Albiach’s reply was also harsh. He accused ERC of “pressuring, threatening and blackmailing” instead of reaching out, and of “taking on the program of the right” with the Hard Rock. The leader of the commons drew a Government “incapable of leading” and an ERC that “has not stood up” to the demands of the PSC, which “has not led or set limits”.
Even so, he still had time to leave a minimal loophole open to the president: “If he rectifies, we will withdraw the amendment”, he encouraged, and even bet to approve all the spending increases that the Government could present separately in Parliament after running out of budgets.
Another of the hardest interventions was Junts. The president of the group, Albert Batet, was one of the few who made the electoral advance slide after lashing out at the “slump” in which the Catalan Executive has fallen since his party broke the governing coalition. The post-convergent criticized the Government for seeking “a simple accession, instead of a negotiation” of budgets with his group, but he again put on the table his party’s proposal for an agreement, based on a reduction tax that the Government rejected because it would mean a decrease in income of 1.2 billion euros. “For a minimum of patriotism, it’s up to them to rectify or call elections”, said Batet.

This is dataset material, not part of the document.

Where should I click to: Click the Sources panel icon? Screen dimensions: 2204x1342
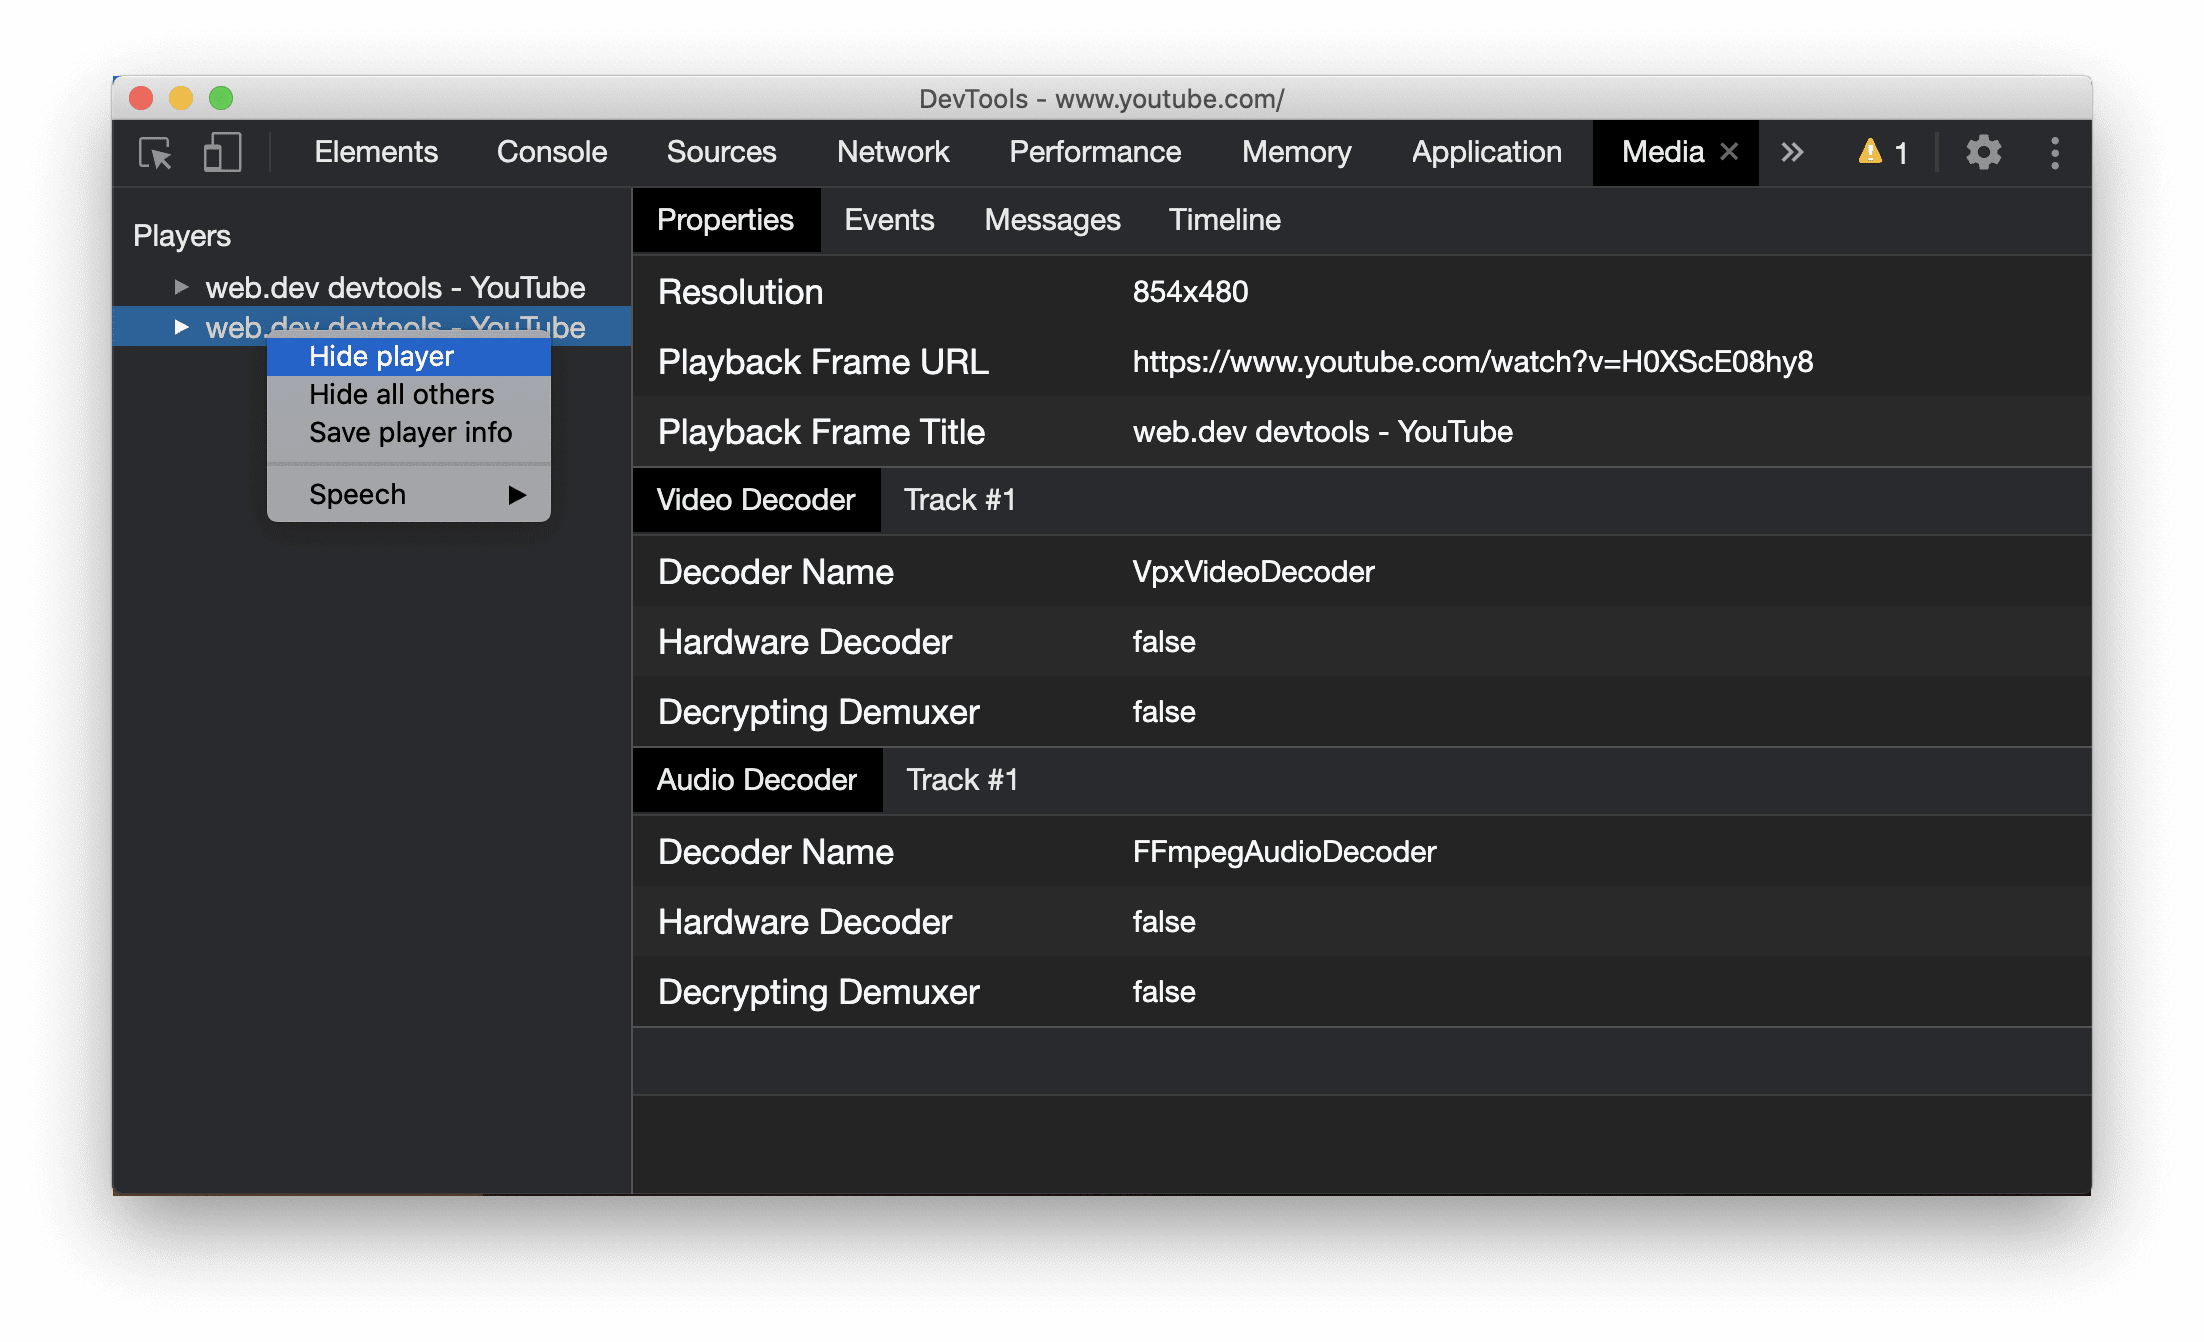tap(721, 153)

The PSC accused Junts and the CUP of being “responsible for all the policies” of the Government during the last 10 years, but, above all, against the commons, which it accused of electoralism for having turned after supporting the Government in the last three years with the Hard Rock in the middle. “What has changed? That we are at the end of the legislature and the communes are in electoral mode”, concluded spokeswoman Alicia Romero.
The CUP justified its budget veto due to the agreement with “the greyest and most right-wing PSC in history”, and the PP, Ciutadans and Vox charged against the “elephant” structure of public bodies and entities and the “fiscal hell” of Catalonia.